### ASSIGNMENT
Treat the line containing "The height and width of the screenshot is (1409, 2295)." as the first line and the final line of the material below as the last; reproduce that range exactly.

### RECORDS SUPPLIED
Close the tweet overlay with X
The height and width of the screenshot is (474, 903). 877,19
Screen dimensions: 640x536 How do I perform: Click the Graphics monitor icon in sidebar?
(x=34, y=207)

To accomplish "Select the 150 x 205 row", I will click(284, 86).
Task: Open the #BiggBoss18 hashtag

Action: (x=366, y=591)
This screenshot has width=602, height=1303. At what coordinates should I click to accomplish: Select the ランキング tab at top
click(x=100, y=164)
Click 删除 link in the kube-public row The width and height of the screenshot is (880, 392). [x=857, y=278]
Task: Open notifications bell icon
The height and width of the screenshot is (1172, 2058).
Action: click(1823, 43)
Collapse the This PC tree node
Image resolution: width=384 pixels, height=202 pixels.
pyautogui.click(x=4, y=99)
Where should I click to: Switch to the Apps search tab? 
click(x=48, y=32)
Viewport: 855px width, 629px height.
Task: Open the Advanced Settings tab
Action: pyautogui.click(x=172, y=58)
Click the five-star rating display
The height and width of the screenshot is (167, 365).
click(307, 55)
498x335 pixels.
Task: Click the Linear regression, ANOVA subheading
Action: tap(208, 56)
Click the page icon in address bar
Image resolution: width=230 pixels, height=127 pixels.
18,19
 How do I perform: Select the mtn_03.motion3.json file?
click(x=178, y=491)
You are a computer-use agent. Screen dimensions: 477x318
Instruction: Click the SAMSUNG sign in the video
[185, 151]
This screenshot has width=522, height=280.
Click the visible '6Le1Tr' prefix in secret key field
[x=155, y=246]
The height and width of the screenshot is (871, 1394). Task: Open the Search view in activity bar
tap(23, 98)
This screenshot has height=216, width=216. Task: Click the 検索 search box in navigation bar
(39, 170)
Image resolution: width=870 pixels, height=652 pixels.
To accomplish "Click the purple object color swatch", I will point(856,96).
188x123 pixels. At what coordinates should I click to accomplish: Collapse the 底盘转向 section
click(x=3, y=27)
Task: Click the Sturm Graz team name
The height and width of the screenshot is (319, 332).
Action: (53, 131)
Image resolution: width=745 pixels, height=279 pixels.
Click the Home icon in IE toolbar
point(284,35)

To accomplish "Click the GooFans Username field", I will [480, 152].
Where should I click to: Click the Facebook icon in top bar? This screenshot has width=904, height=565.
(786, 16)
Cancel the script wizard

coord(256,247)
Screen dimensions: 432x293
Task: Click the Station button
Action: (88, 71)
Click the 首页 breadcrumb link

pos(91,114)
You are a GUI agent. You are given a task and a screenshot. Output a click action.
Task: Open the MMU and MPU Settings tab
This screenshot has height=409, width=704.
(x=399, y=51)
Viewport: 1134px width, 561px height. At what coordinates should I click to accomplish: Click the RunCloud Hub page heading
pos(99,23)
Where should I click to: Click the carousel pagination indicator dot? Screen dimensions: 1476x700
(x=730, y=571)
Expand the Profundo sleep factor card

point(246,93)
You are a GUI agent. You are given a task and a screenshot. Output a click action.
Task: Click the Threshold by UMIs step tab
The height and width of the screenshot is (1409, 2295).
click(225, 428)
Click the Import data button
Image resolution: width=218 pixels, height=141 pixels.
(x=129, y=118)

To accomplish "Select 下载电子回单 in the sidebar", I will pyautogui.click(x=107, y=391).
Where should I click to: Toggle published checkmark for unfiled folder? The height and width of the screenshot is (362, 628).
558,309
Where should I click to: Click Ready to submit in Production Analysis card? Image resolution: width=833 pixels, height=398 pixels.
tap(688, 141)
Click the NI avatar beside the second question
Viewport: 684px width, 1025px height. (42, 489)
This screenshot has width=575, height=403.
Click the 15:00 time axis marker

### REPLY TO THE TASK
The height and width of the screenshot is (1409, 2295).
click(225, 428)
Click the Import data button
Image resolution: width=218 pixels, height=141 pixels.
(x=129, y=118)

To accomplish "Select 下载电子回单 in the sidebar", I will pyautogui.click(x=107, y=391).
Where should I click to: Toggle published checkmark for unfiled folder? The height and width of the screenshot is (362, 628).
558,309
Where should I click to: Click Ready to submit in Production Analysis card? Image resolution: width=833 pixels, height=398 pixels.
tap(688, 141)
Click the NI avatar beside the second question
Viewport: 684px width, 1025px height. (42, 489)
This screenshot has width=575, height=403.
Click the 15:00 time axis marker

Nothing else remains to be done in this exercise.